Tauranga's Charlie Rahiri, 35, said yesterday's interest rate rise was manageable but made saving difficult. Photo / George Novak
Tauranga's Charlie Rahiri, 35, said yesterday's interest rate rise was manageable but made saving difficult. Photo / George Novak
The fourth rise in the official cash rate this year will add about $50 a month to the average person's mortgage repayments but Tauranga home owners are taking it in their stride.
The Reserve Bank increased the official cash rate by 0.25 per cent yesterday and banks looked to beset to follow suit.
Mark Lister of Craig's Investment Partners said a person with a $300,000 mortgage on a floating interest rate would see their repayments go up about $10 to $11 a week. "I think most people have probably fixed their mortgage interest rates by now. None of this is any surprise. I think today's move by the Reserve Bank is probably the last one we'll see until next year," he said. "It's not huge in the scheme of things but I guess if you look at where the market rates were at the start of the year it's probably more significant. You're probably getting close to $180 to $200 a month."
Despite the regular increases, interest rates were still low compared to past levels, Mr Lister said. "The reason they are going up is because the economy is going well, unemployment is going down. The price we pay for things improving is that interest rates have to come back to more normal levels."
Tauranga man Charlie Rahiri, 35, said the increase would not change they way his family spent money but it made saving difficult. "Every little bit means you have to pay more. It counts at the end of the week. We'd like to try and save but the reality of that's just getting further and further away," he said. "It's just something you've got to be wary of and just keep an eye on. If that goes up everything else goes up as well."
Bethlehem resident Lance Graham, 44, said the rise would not affect him now but would be felt in two years time when his fixed term interest rate came to an end. "It will be a big change.
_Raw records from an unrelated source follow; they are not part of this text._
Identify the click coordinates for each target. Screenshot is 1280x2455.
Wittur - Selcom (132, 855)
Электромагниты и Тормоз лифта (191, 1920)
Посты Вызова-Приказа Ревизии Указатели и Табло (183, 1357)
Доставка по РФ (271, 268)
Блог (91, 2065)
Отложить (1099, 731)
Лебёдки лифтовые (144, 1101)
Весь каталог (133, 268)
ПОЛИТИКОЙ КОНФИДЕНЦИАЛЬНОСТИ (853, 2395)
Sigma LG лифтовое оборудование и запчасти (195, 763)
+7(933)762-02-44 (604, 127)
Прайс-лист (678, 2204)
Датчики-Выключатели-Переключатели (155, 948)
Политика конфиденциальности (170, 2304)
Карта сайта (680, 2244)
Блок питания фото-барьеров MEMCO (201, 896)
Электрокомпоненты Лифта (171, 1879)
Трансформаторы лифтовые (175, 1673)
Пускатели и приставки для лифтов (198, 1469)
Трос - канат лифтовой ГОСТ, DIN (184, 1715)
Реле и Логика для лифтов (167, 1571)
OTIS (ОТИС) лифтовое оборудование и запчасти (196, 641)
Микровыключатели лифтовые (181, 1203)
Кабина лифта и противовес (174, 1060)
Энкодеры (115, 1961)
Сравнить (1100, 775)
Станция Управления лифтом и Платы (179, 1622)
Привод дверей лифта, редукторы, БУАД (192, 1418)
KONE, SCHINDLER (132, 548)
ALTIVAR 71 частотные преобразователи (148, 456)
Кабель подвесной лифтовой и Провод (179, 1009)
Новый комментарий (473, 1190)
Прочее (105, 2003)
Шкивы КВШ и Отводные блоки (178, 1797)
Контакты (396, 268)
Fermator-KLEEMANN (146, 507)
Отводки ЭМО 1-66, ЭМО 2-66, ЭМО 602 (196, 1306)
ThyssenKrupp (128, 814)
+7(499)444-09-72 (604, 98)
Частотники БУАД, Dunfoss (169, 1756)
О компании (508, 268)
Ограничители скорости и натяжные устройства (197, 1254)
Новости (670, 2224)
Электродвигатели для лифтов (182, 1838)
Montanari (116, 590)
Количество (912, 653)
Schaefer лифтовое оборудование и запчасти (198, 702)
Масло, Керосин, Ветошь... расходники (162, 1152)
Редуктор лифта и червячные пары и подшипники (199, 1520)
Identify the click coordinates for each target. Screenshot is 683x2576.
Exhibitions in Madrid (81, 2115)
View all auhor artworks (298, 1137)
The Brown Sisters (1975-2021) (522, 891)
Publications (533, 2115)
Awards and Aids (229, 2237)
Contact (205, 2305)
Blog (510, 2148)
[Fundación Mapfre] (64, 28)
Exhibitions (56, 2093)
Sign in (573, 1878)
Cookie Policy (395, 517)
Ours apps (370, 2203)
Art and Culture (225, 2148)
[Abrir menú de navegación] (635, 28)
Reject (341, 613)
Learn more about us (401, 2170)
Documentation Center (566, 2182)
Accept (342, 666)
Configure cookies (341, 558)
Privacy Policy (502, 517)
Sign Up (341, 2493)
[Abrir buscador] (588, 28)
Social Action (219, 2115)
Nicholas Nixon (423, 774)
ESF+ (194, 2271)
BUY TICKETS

We realise we've got to be ready for it." Budget Advisory Service manager Diane Bruin said the rise was a concern because it put more pressure on people with mortgages. "It's using up available funds that they need for other things," she said. Frank McLean, mortgage adviser at Mortgage Express, said people should look at fixing their interest rate but had some time as it was unlikely to go up again this year. Chris Rapson of Rapson Loans and Finance said the four increases would add up during the year and be difficult to manage with little or no wage growth.